*** Opening of DOCUMENT EXCERPT ***

Masterton's schools were reviewed over 2003 to take into account a changing demographic of the population, with several primary schools closing and merging. Today, there are five state primary schools in the township – four state contributing primaries: Douglas Park, Fernridge, Masterton Primary and Solway; and one state full primary: Lakeview. In addition, there are five state full primary schools in the surrounding district: Mauriceville, Opaki, Tinui, Wainuiouru and Whareama, and two state-integrated primaries: St Patrick's, a Catholic contributing primary, and Hadlow, an Anglican full primary.

Masterton Intermediate School, with over 500 students, is the only intermediate school in Masterton (and the Wairarapa), bridging the gap between the state contributing primary schools and the secondary schools.

Two state secondary schools serve Masterton: Wairarapa College is the largest of the two with 1050 students, serving the western side of the town, while Makoura College with 320 students serves the eastern side of town. Four state-integrated schools also serve the town: Chanel College is a coeducational Catholic school with its own intermediate department; Rathkeale College and St Matthew's Collegiate are Anglican boys and girls schools respectively, with St Matthew's having an intermediate department; and Solway College is a Presbyterian girls school with intermediate. There is also a composite (primary/secondary combined) Māori immersion school in the town: Te Kura Kaupapa Maori o Wairarapa.

Masterton has its own polytechnic, run by UCOL (Universal College of Learning).

The Masterton District Library and Archive, situated on Queen Street, are part of the Lower North Island SMART Libraries group, which involves sharing books and information between 22 libraries.

Media

Newspapers

There are several newspapers circulated in Masterton, including two daily publications (Wairarapa Times-Age, The Dominion-Post) and a free community title, Wairarapa Midweek.

*** Close of DOCUMENT EXCERPT ***
*** Opening of PROVIDED DATA ***

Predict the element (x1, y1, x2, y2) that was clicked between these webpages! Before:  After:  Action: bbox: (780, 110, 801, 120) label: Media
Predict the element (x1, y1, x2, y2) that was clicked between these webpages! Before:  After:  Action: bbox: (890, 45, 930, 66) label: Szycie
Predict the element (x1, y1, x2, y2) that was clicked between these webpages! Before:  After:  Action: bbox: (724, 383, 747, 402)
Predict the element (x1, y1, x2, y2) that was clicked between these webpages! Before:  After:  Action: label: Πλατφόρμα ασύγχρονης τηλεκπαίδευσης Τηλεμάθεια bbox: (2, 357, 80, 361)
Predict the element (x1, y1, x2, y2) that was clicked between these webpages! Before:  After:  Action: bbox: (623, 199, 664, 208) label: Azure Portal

*** Close of PROVIDED DATA ***

EXERCISES:
A) In the Masterton schools passage, rewrite the part starting at "Two state secondary" and ending at "College of Learning).", with "polytechnic" replaced by "institute of technology".
B) Answer these questions from the Masterton schools passage:
(i) How many students does Wairarapa College have?
(ii) On which street is the Masterton District Library and Archive?
(iii) What is the only intermediate school in Masterton?
C) Name every state full primary school that the Masterton schools passage places in the surrounding district rather than in the township.

TASK SOLUTIONS:
A)
Two state secondary schools serve Masterton: Wairarapa College is the largest of the two with 1050 students, serving the western side of the town, while Makoura College with 320 students serves the eastern side of town. Four state-integrated schools also serve the town: Chanel College is a coeducational Catholic school with its own intermediate department; Rathkeale College and St Matthew's Collegiate are Anglican boys and girls schools respectively, with St Matthew's having an intermediate department; and Solway College is a Presbyterian girls school with intermediate. There is also a composite (primary/secondary combined) Māori immersion school in the town: Te Kura Kaupapa Maori o Wairarapa.

Masterton has its own institute of technology, run by UCOL (Universal College of Learning).

B)
(i) 1050
(ii) Queen Street
(iii) Masterton Intermediate School

C) Mauriceville, Opaki, Tinui, Wainuiouru, Whareama